Ensuite, porter attention à ce qui est accompli. Notre esprit a tendance à se focaliser sur ce qui manque ou reste à faire. Rééquilibrer cette attention est un exercice en soi. Par exemple, noter chaque soir trois choses réalisées dans la journée.
Ce déplacement du regard n’est pas anodin : il transforme progressivement notre rapport au temps et à nous-mêmes.
Quatre directions pour orienter ses choix
Dans un monde saturé de possibilités, choisir devient difficile. Stephen Covey propose quatre axes simples pour orienter sa vie :
- Vivre : prendre soin de ses besoins fondamentaux — manger, dormir, respirer, ralentir. Et surtout, savourer. Combien de moments vivons-nous réellement, plutôt que de simplement les traverser ?
- Aimer : être présent à la relation. Donner du temps à ce qui compte, et apprendre aussi à recevoir. L’amour ne se mesure pas seulement en intensité, mais en qualité de présence.
- Transmettre : ressentir que ce que l’on fait dépasse sa propre personne. S’inscrire dans quelque chose de plus vaste, que ce soit par le travail, la création ou le lien.
- Apprendre : nourrir sa curiosité, surtout dans ce qui résonne pour soi. Apprendre redonne une sensation de mouvement intérieur, de « vivance ».
Ces axes ne sont pas des injonctions, mais des repères. Ils permettent de remettre du discernement là où tout semble équivalent.
Résister à l’usure de l’habitude
Un piège discret s’installe souvent : l’habitude. Ce qui était vivant devient automatique. Ce qui avait du goût devient fade. Une pratique simple consiste à refaire un geste quotidien « comme si c’était la première fois ». Boire un café, ouvrir une porte, écouter quelqu’un… avec une attention renouvelée. Cela peut sembler anodin. Pourtant, c’est une manière de réintroduire de la présence là où s’était installée l’usure.
Une question pour se rencontrer autrement
Une grande part de la souffrance humaine n’est pas seulement liée aux événements, mais à la manière dont nous entrons en relation avec eux. Lorsque quelque chose fait souffrir, une question peut ouvrir un espace de réflexion : « À qui suis-je en train de faire du mal ? »
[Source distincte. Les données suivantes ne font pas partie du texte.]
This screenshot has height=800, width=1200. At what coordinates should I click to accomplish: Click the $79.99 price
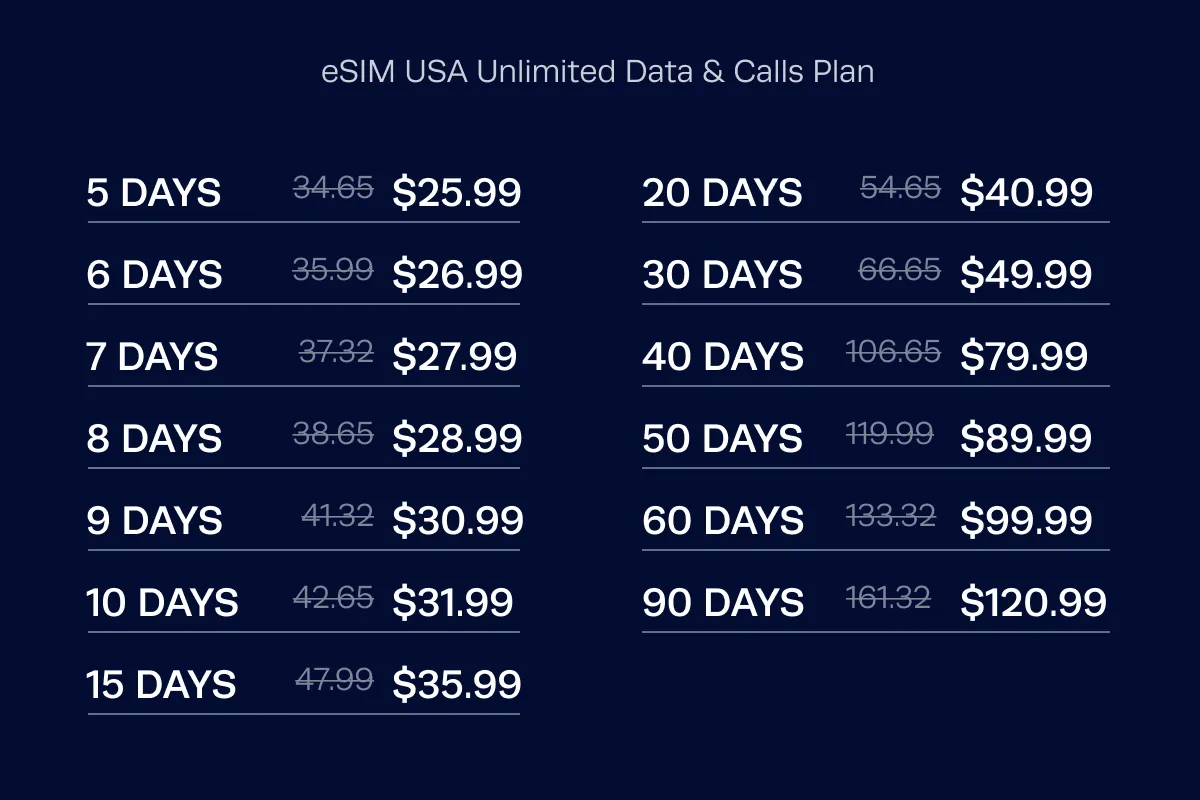1024,356
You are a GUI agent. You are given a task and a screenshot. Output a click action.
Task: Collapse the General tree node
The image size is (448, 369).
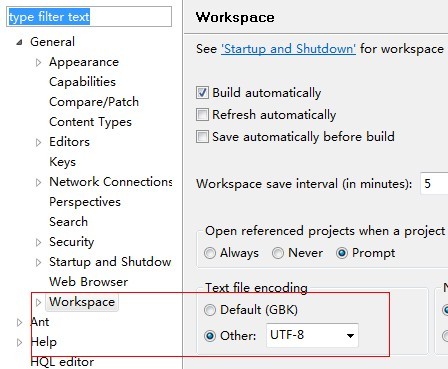click(20, 42)
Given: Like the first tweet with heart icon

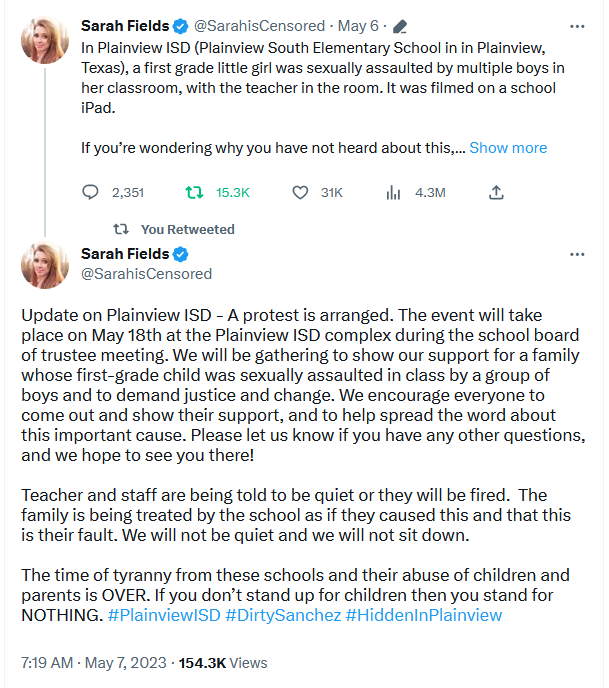Looking at the screenshot, I should (x=300, y=192).
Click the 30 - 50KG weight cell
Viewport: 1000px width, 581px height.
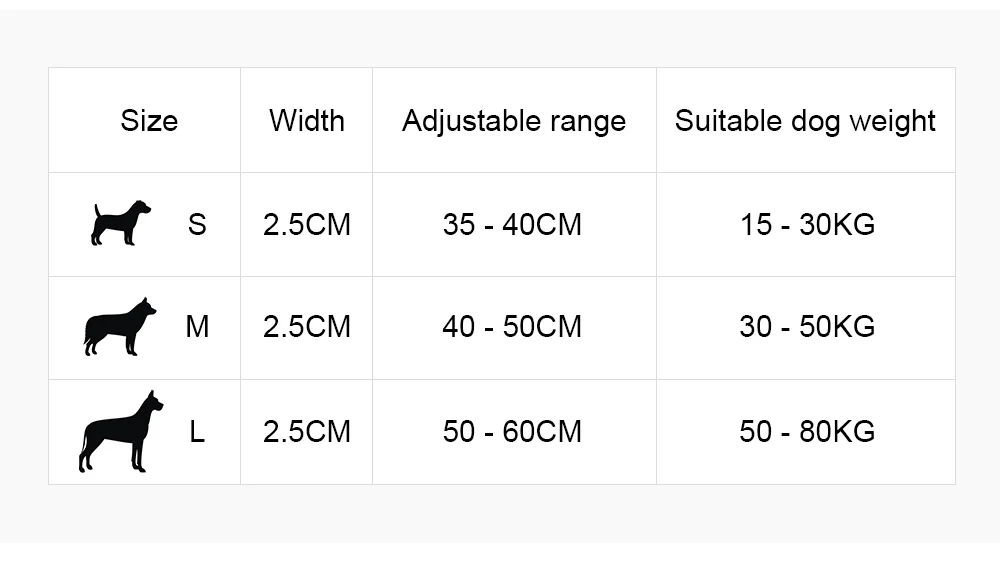807,327
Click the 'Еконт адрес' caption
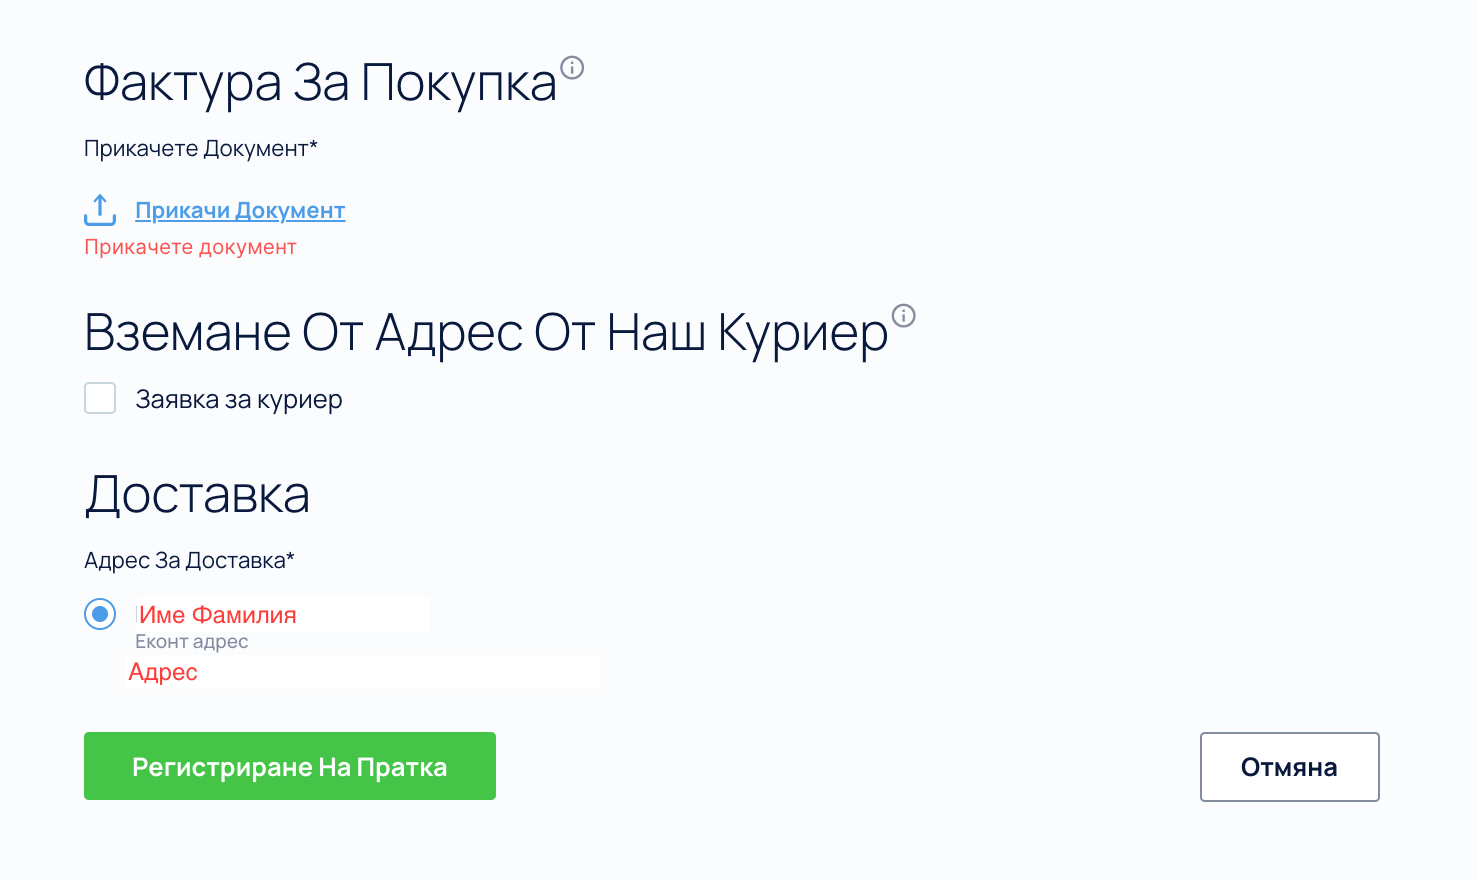Screen dimensions: 1478x880 [191, 642]
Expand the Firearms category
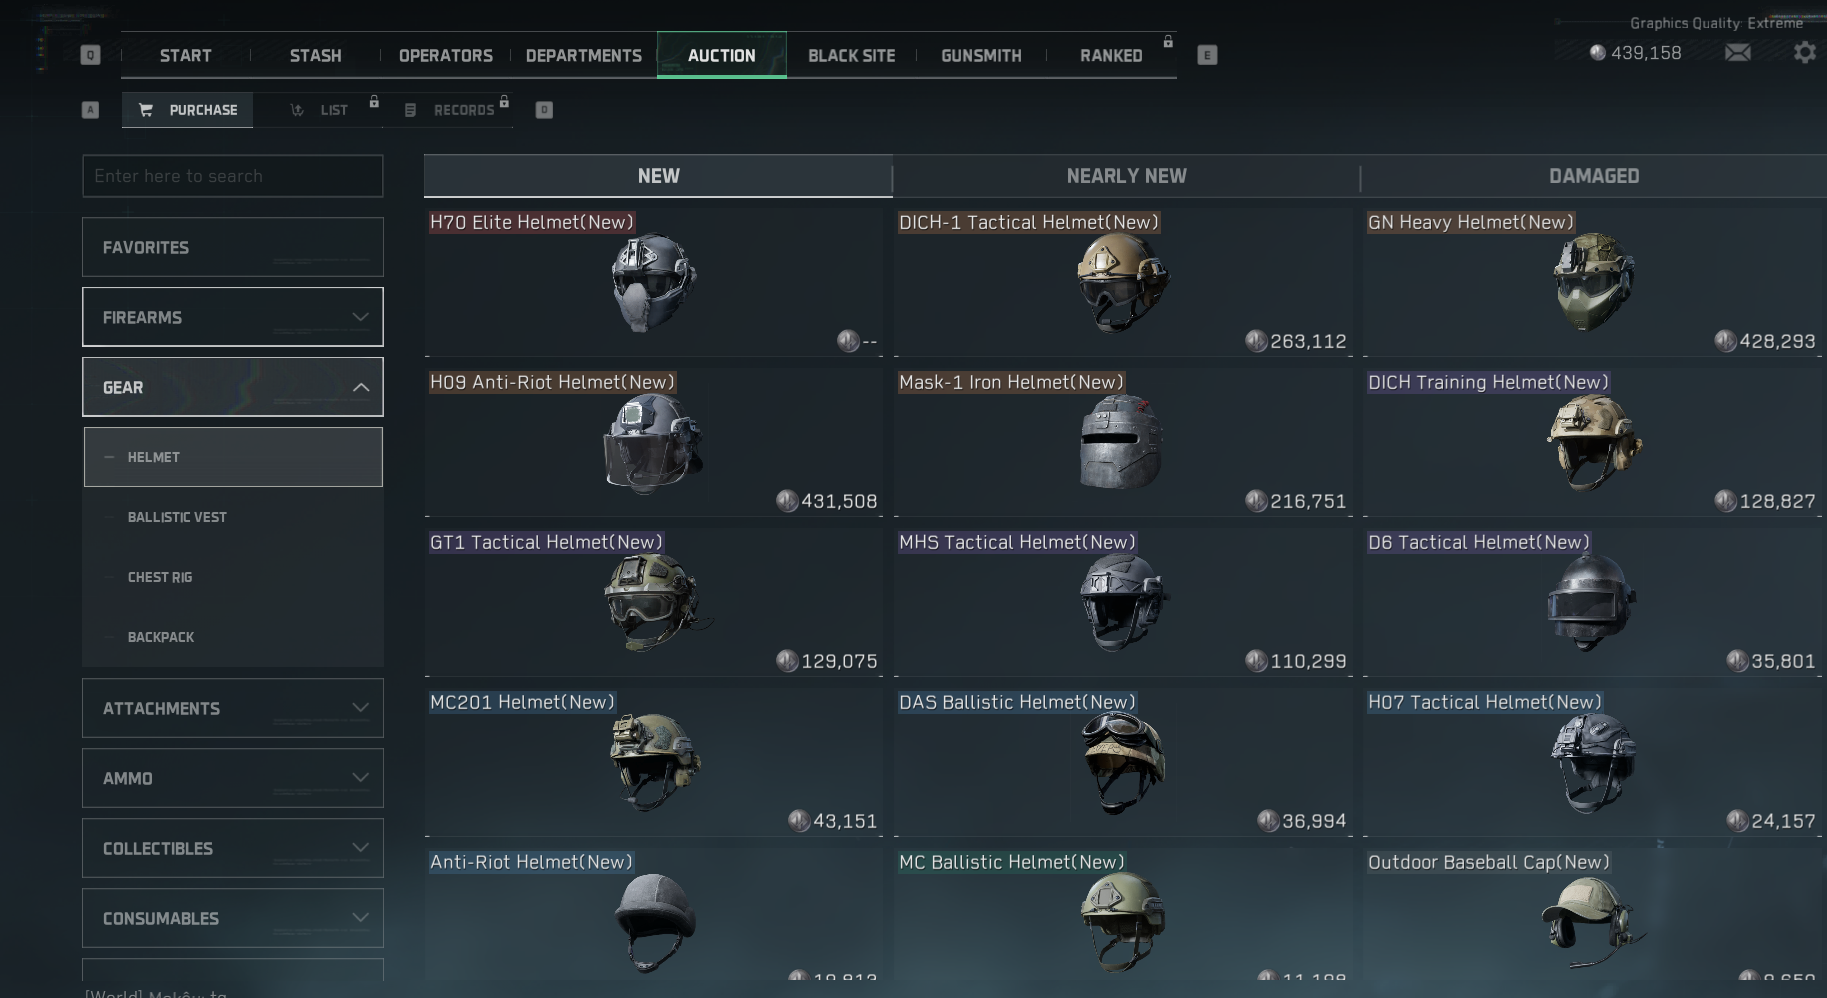Viewport: 1827px width, 998px height. (360, 317)
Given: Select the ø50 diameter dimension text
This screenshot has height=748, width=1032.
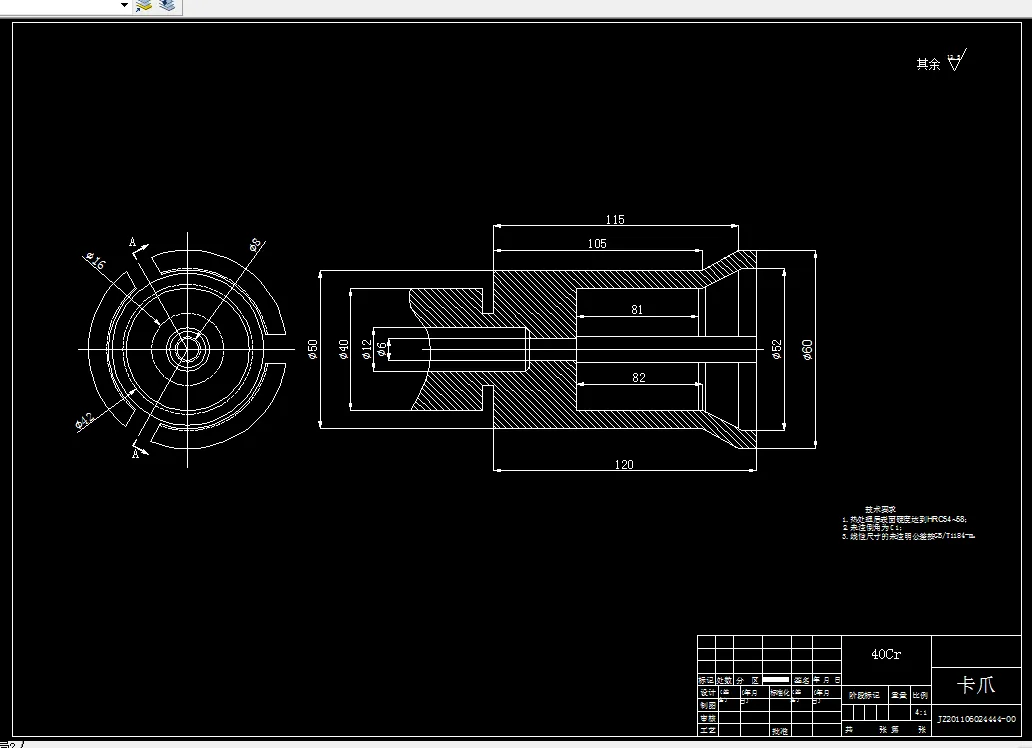Looking at the screenshot, I should (313, 349).
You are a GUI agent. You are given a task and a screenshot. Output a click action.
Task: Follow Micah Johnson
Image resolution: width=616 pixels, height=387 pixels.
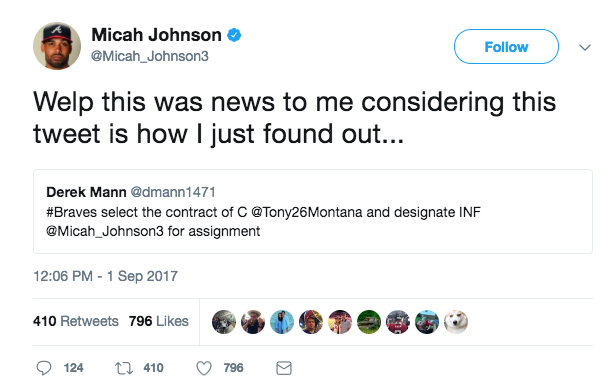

Non pas pour culpabiliser, mais pour observer. Parfois, nous nous infligeons nous-mêmes une pression, une exigence, un refus d’acceptation qui intensifie la douleur.
Accueillir son humanitude, c’est aussi apprendre ce geste délicat et exigeant que l’on appelle lâcher-prise. Non pas abandonner, mais cesser de lutter contre ce qui ne peut être changé pour retrouver de l’espace là où tout semblait serré.